Ritz Newspaper
- Ritz Newspaper Masthead
- Co-editor: David Bailey, David Litchfield
- Categories: fashion, gossip and celebrity
- Frequency: monthly
- Publisher: David Bailey, David Litchfield
- Founded: 1976
- First issue: December 1976
- Final issue: 1997
- Company: Bailey Litchfield Productions Ltd
- Country: United Kingdom
- Language: English
- ISSN: 0144-7416

= Ritz Newspaper =

British magazine

Ritz Newspaper, colloquially Ritz Magazine, sometimes simply Ritz, was a British magazine focusing on gossip, celebrity and fashion. It was launched in 1976 by David Bailey and David Litchfield, who acted as co-editors. The magazine folded in 1997.

==History==
The first issue of Ritz was published in December 1976. Published on newsprint and described by Litchfield as "the Lou Reed of publishing", it sold 25,000 copies a month at its peak in 1981. It ran for fifteen years, though at the beginning of the 1990s it lost readership to glossy titles such as Tatler. It closed temporarily in 1983 and in October 1988. Redesigned in A4 format on matte art stock paper by art director Tony Judge, it relaunched early in 1989 with funding from the property developer Neville Roberts, finally closing in 1997.

==Gossip==

Cover of issue 15 featuring Jordan

The founder gossip columnists covering the London social scene were Nicholas Haslam, Frances Lynn, Stephen Lavers and Amanda Lear.

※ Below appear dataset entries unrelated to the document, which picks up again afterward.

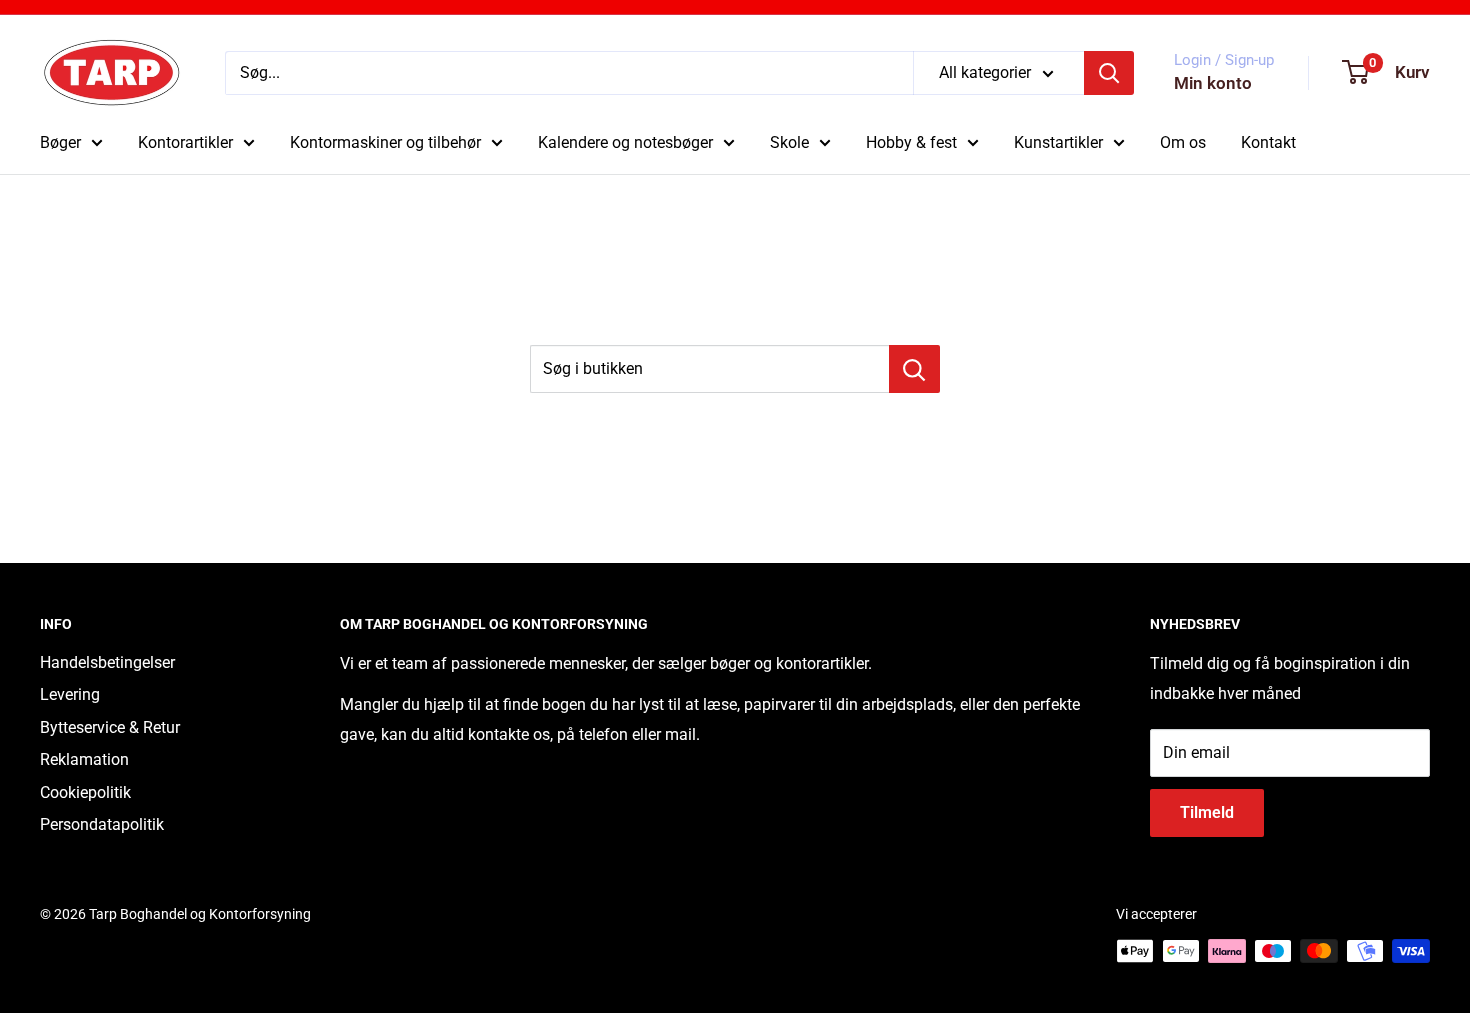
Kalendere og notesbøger (625, 142)
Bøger (60, 142)
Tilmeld (1207, 812)
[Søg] (1109, 73)
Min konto (1213, 83)
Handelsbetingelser (107, 662)
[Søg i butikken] (914, 369)
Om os (1183, 142)
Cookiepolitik (85, 792)
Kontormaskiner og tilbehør (385, 142)
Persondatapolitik (102, 824)
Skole (789, 142)
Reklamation (84, 759)
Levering (70, 694)
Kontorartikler (185, 142)
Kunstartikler (1058, 142)
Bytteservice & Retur (110, 727)
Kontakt (1268, 142)
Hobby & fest (911, 142)
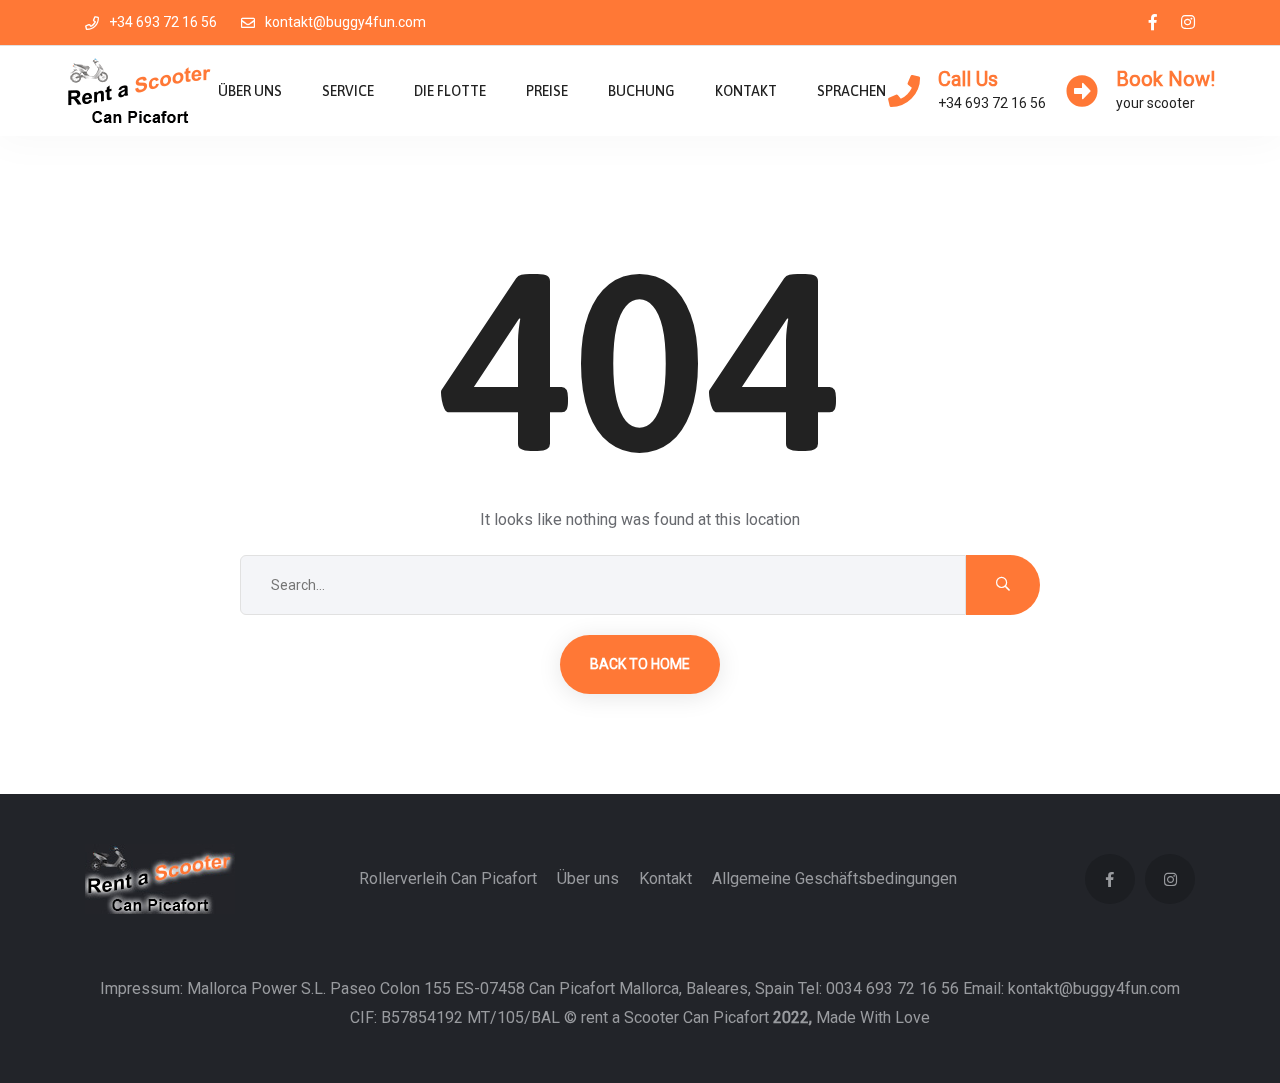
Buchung (641, 91)
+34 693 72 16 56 (163, 22)
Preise (547, 91)
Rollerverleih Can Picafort (448, 878)
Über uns (250, 91)
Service (348, 91)
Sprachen (851, 91)
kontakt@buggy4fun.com (345, 22)
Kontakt (746, 91)
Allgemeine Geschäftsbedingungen (834, 878)
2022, (792, 1017)
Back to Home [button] (640, 664)
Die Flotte (450, 91)
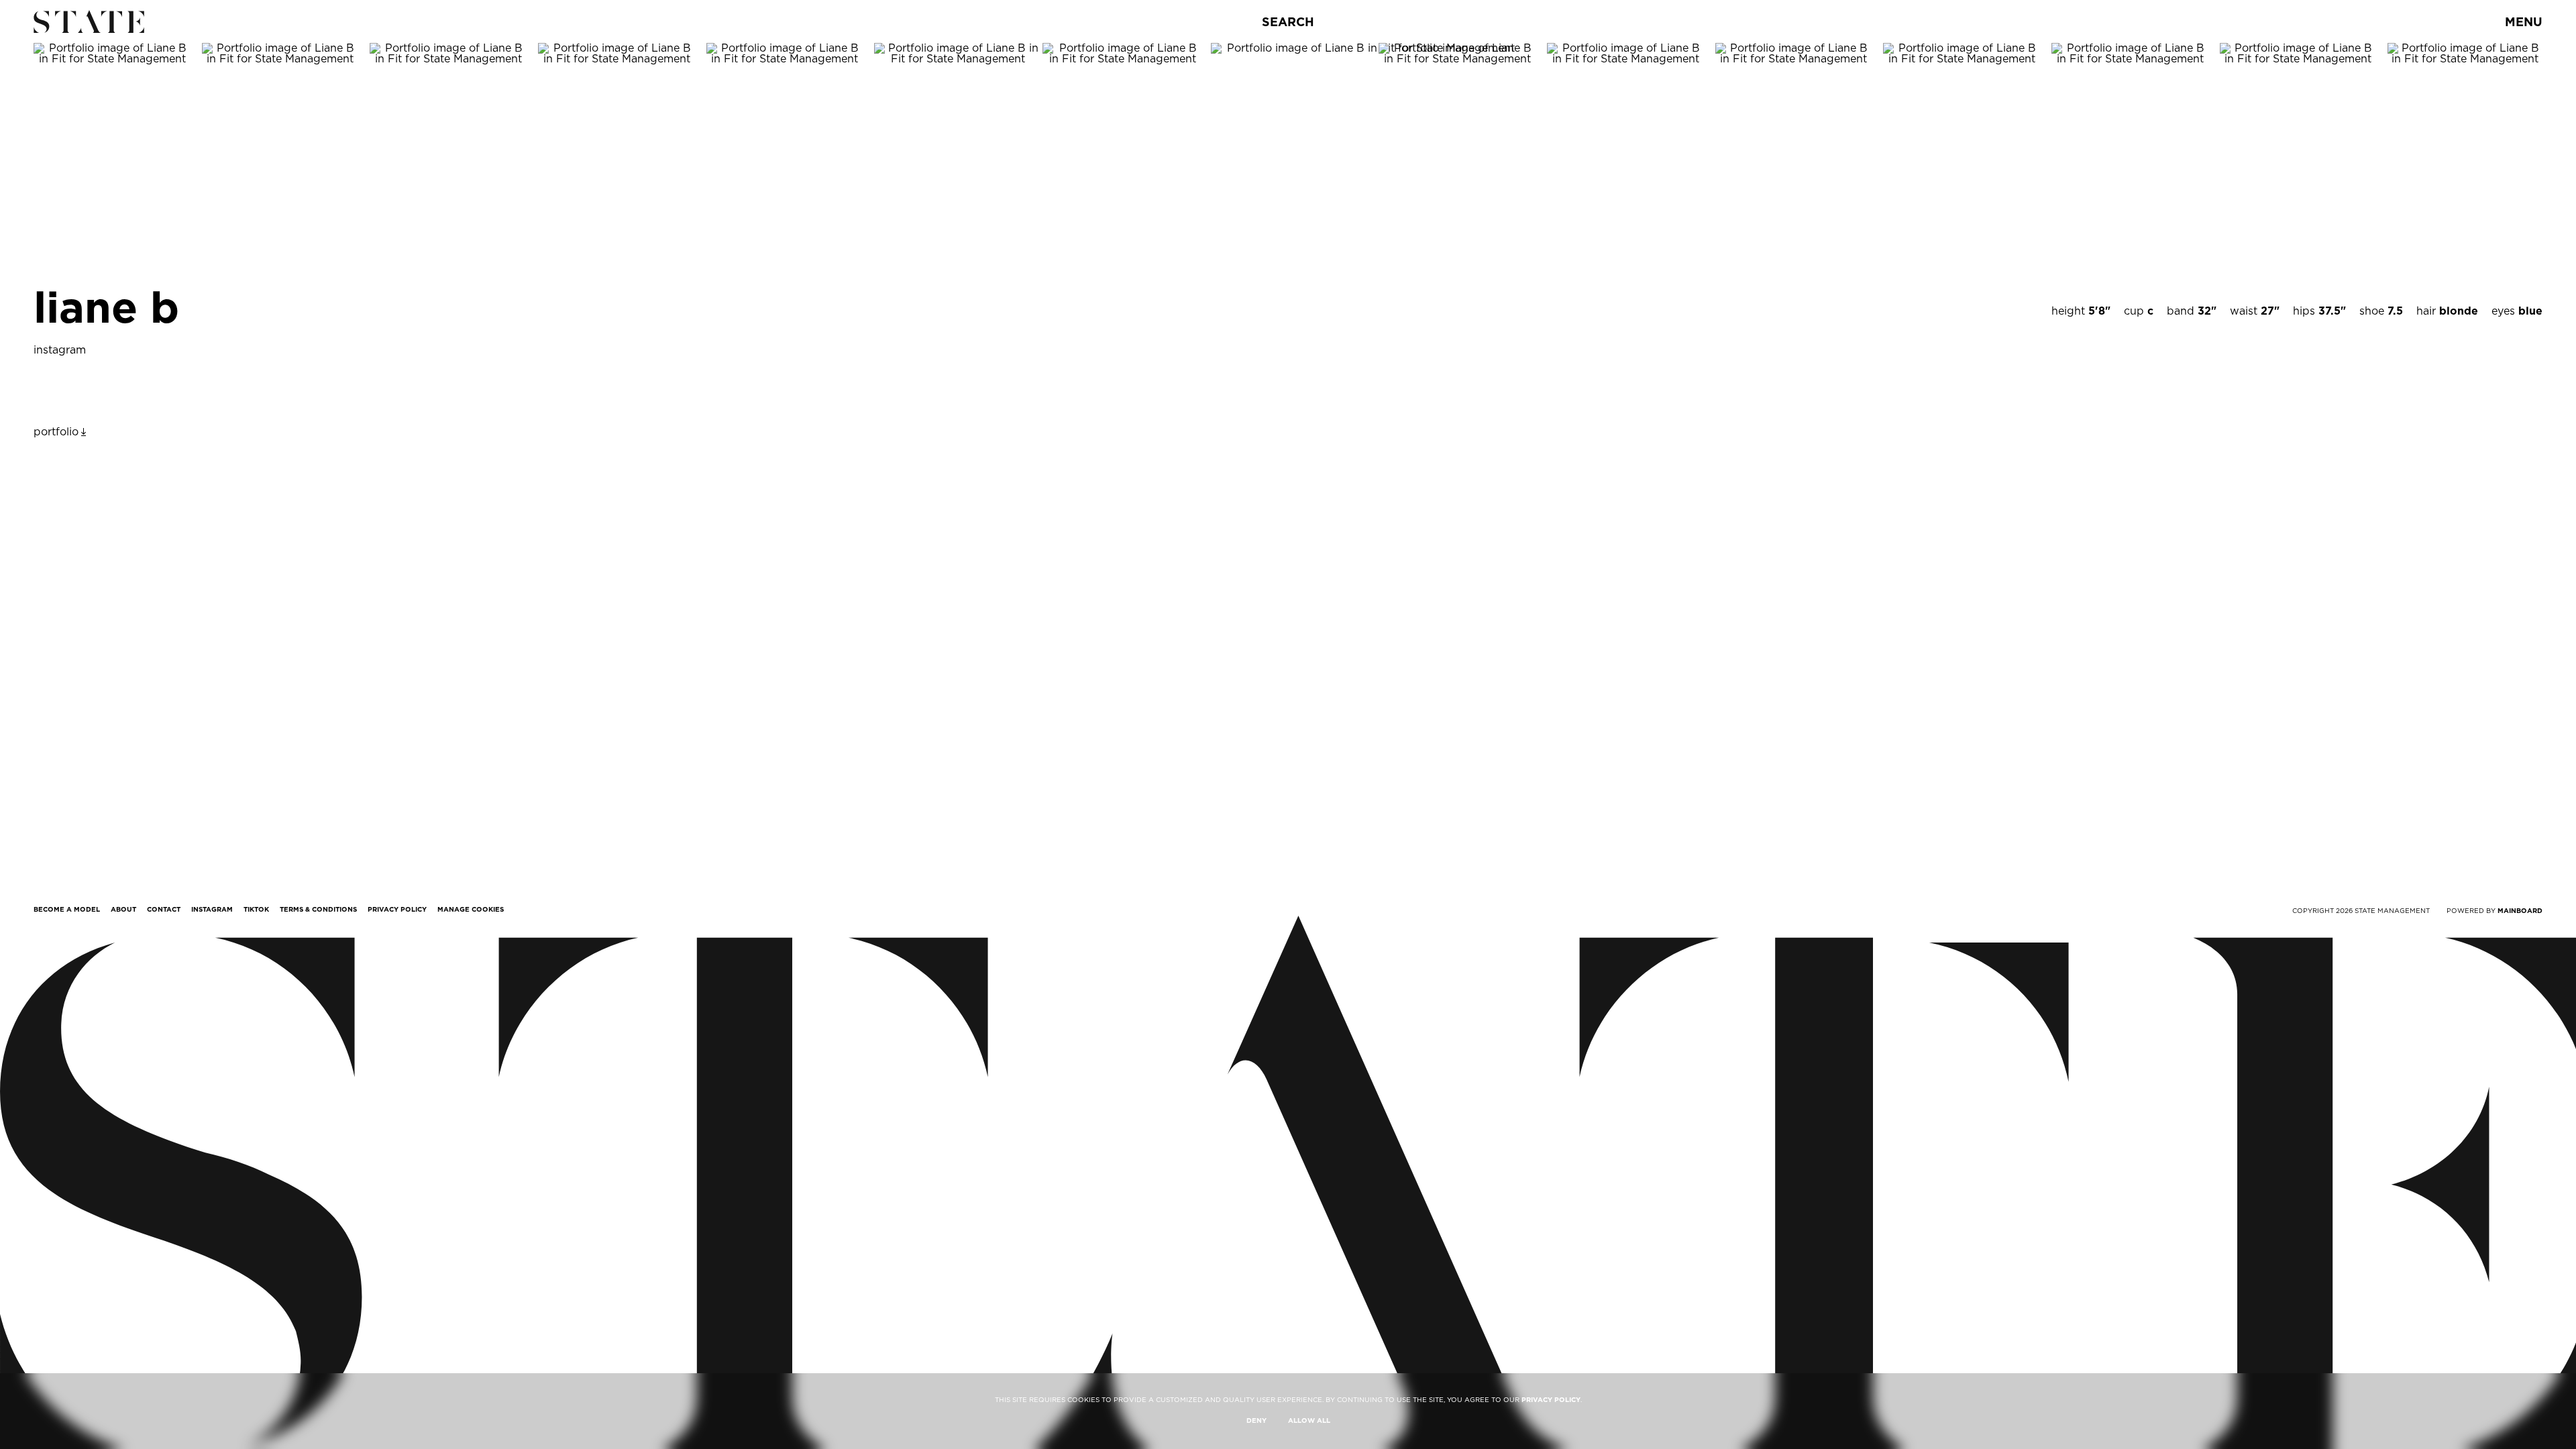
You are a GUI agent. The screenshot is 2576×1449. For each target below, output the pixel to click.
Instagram (212, 909)
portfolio (56, 431)
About (123, 909)
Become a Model (67, 909)
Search (1288, 22)
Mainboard (2520, 910)
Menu (2523, 22)
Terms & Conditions (318, 909)
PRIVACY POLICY (1550, 1399)
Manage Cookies (470, 909)
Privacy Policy (397, 909)
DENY (1256, 1420)
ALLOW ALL (1309, 1420)
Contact (163, 909)
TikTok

Haslam, an Old Etonian society decorator, wrote about his British aristocratic and Hollywood movie star friends under the pen name Paul Parsons. Lynn wrote the 'Bitch' gossip column about café society. Lavers, who moonlighted as Head of Films at A&M Records was the Music and Media columnist. Lear gossiped about the international glitterati. Lavers and Lear even interviewed each other. Richard Young
was initially hired as Lynn's photographer, but eventually took photographs for all the columns. The four gossip columnists sometimes attended the same parties and wrote about each other. Haslam invited Lynn to all the parties he organised for his celebrity friends like Andy Warhol, so that she could report about them in her column.

Film producer Cat Villiers (then known as Catkin Villiers) began her career on the staff of the periodical.

Although Ritz Newspaper's policy was to avoid paying their contributing editors, including photojournalist Clement Barclay, established writers like Clive James and Peter York contributed to the magazine, as occasionally did established pop and rock stars such as George Michael.

==Fashion==
Ritz Newspaper was a showcase for fashion photography. David Bailey took the pictures. His wife, Marie Helvin, and other celebrity fashion models modelled, and Patrick Lichfield and other top photographers, such as Barry Lategan worked for Ritz.

==Celebrity ==
The majority of the celebrity interviews were in question and answer format, and included David Cassidy (interviewed by George Michael), Sammy Davis Jr., Gore Vidal, Paul McCartney and Frank Zappa.

==Advertising==
Ritz Newspaper specialised in celebrity advertising campaigns. Olympus Cameras, Leonard the society hairdresser, and Manolo Blahnik all took out regular campaigns. Schumi advertised in every issue of Ritz, except for the first issue.